A new picture book!

I have a new picture book on the way! Road Work Ahead

Road Work Ahead

This one has been a lo-o-o-ong time coming. I started it when my son was 2…and now he’s 27! When he was 2, he loved to look at all of the trucks and machines along the road, so I started snapping pics for him, and made him a “look book” that later turned into a picture book. I loved that book, so I kept rewriting it, and sending it out…and now 25 years later, it’s a book you can hold in your hand.

Road Work Ahead is coming out with Viking Children’s Books on September 15, 2011! Viking published my very first picture book, Man on the Moon, in 1997, so I feel like I have come home.

The publisher, Regina Hayes, asked me to write a new beginning and ending, so we knew why the little boy was on the road looking at all of the road work. It also added a who, by showing us the little boy before he got into the car. I needed all 6 Ws (who, what, when, where, why and how) to make it a story, not just a list of machines along the road. Stories sell, but lists…well, not so much. Adding 2 short stanzas made it work. (A good editor can see what your story needs and give you the push you need to make it work!)

So I added my mother and her famous homemade oatmeal cookies to the book. (We used to eat them right after they came out of the oven. Yum!) Driving to Grandma’s house for fresh, warm, homemade oatmeal cookies is definitely a reason to keep going despite all of the traffic delays due to the work along the road. And when you get to eat them at the end of the book, ah, sweet reward!
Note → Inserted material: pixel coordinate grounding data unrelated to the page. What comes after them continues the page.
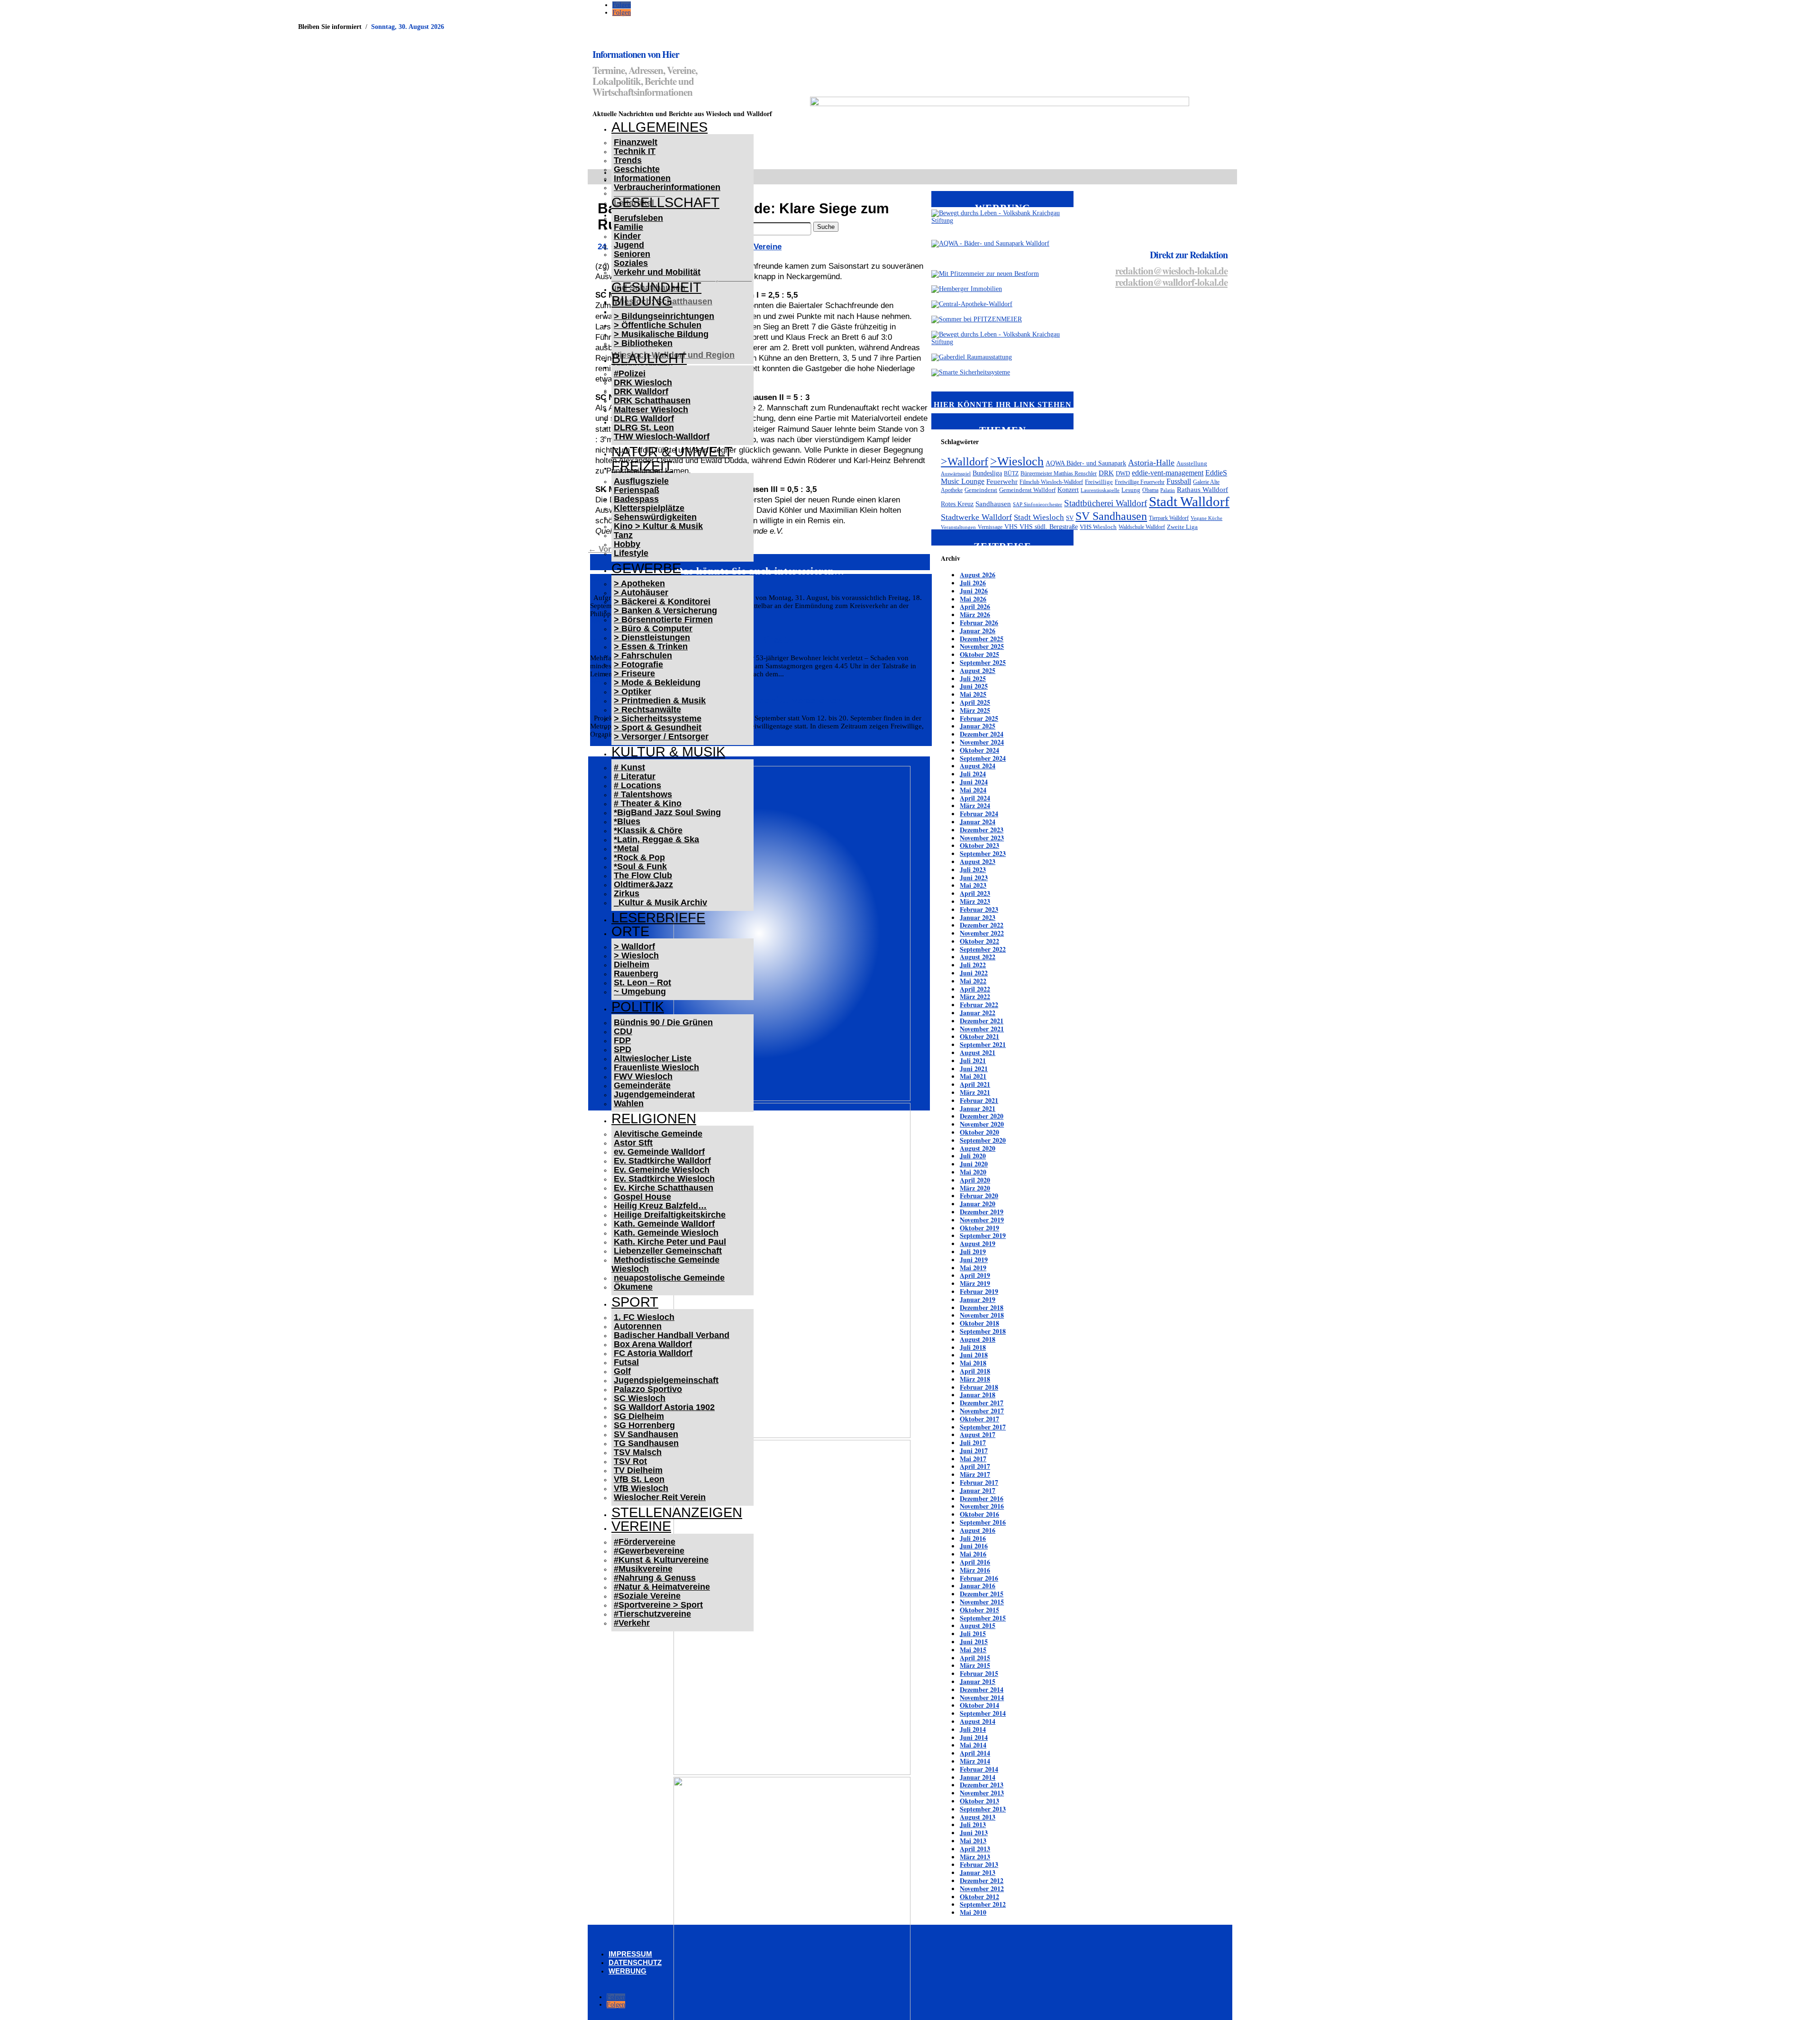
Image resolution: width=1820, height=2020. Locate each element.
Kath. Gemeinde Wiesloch (666, 1232)
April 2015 (975, 1658)
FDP (622, 1040)
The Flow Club (643, 875)
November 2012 (982, 1888)
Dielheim (631, 964)
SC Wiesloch (639, 1398)
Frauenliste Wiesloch (656, 1067)
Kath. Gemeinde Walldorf (664, 1223)
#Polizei (630, 373)
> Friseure (634, 673)
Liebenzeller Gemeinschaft (668, 1251)
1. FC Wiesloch (644, 1317)
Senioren (632, 254)
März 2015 (975, 1665)
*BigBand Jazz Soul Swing (667, 812)
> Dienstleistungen (652, 637)
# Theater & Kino (648, 803)
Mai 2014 (973, 1745)
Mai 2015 (973, 1650)
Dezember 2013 (981, 1785)
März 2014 (975, 1761)
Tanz (623, 535)
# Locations (637, 785)
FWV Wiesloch (643, 1076)
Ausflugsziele (641, 481)
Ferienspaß (636, 490)
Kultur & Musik (668, 751)
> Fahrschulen (643, 655)
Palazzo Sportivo (648, 1389)
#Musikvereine (643, 1569)
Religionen (653, 1118)
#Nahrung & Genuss (655, 1578)
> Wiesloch (636, 955)
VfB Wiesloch (641, 1488)
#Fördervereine (644, 1542)
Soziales (631, 263)
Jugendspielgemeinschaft (666, 1380)
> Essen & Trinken (651, 646)
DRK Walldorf (641, 391)
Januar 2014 (977, 1777)
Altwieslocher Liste (653, 1058)
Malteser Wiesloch (651, 409)
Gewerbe (646, 568)
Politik (637, 1006)
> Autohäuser (641, 592)
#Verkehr (632, 1623)
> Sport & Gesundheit (657, 727)
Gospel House (642, 1196)
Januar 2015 (977, 1681)
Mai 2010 (973, 1912)
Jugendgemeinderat (654, 1094)
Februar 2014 (979, 1769)
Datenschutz (635, 1962)
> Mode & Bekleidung (657, 682)
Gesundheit (656, 287)
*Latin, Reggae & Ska (656, 839)
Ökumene (633, 1287)
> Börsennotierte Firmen (663, 619)
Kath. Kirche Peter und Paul (670, 1242)
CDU (623, 1031)
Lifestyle (631, 553)
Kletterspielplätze (649, 508)
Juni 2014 (974, 1737)
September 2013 (983, 1809)
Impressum (630, 1954)
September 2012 (983, 1904)
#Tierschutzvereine (652, 1614)
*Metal (626, 848)
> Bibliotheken (643, 343)
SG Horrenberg (644, 1425)
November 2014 (982, 1697)
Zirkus (626, 893)
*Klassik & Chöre (648, 830)
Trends (628, 160)
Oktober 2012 (979, 1897)
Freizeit (642, 465)
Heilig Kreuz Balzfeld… (660, 1205)
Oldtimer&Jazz (643, 884)
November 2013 (982, 1793)
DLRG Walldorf (644, 418)
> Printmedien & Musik (660, 700)
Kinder (627, 236)
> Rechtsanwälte (647, 709)
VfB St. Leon (639, 1479)
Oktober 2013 (979, 1801)
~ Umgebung (640, 991)
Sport (634, 1302)
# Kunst (629, 767)
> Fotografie (638, 664)
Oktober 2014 (979, 1705)
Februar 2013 (979, 1864)
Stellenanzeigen (676, 1512)
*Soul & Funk (640, 866)
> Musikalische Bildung (661, 334)
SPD (622, 1049)
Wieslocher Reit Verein (660, 1497)
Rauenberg (636, 973)
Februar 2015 (979, 1673)
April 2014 (975, 1753)
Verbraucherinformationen (667, 187)
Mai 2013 (973, 1841)
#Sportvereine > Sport (658, 1605)
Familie (628, 227)
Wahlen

Jannie Ho, the illustrator, and I, have created a Road Work Ahead Facebook page, and we post a new link with news, updates, or activities for kids there each week. This week I posted a link to the August 1st Publishers Weekly review.

Here’s a snippet of the PW review: A batch of Grandma’s homemade oatmeal cookies beckons, but for this backseat narrator, the sights and sounds along the road to her house are equally compelling: “Road work ahead./ Move over. Go slow./ Jackhammers crack./ Look at them go.”

(Notice how the change I made is mentioned in the review! The quoted text is the original beginning of the story. I had jumped too far into the action. What worked better was taking a few steps back and letting the reader know who the narrator was and why he was on the road in the first place. As I always say, “Writing is rewriting!” And a good editor makes ALL the difference!)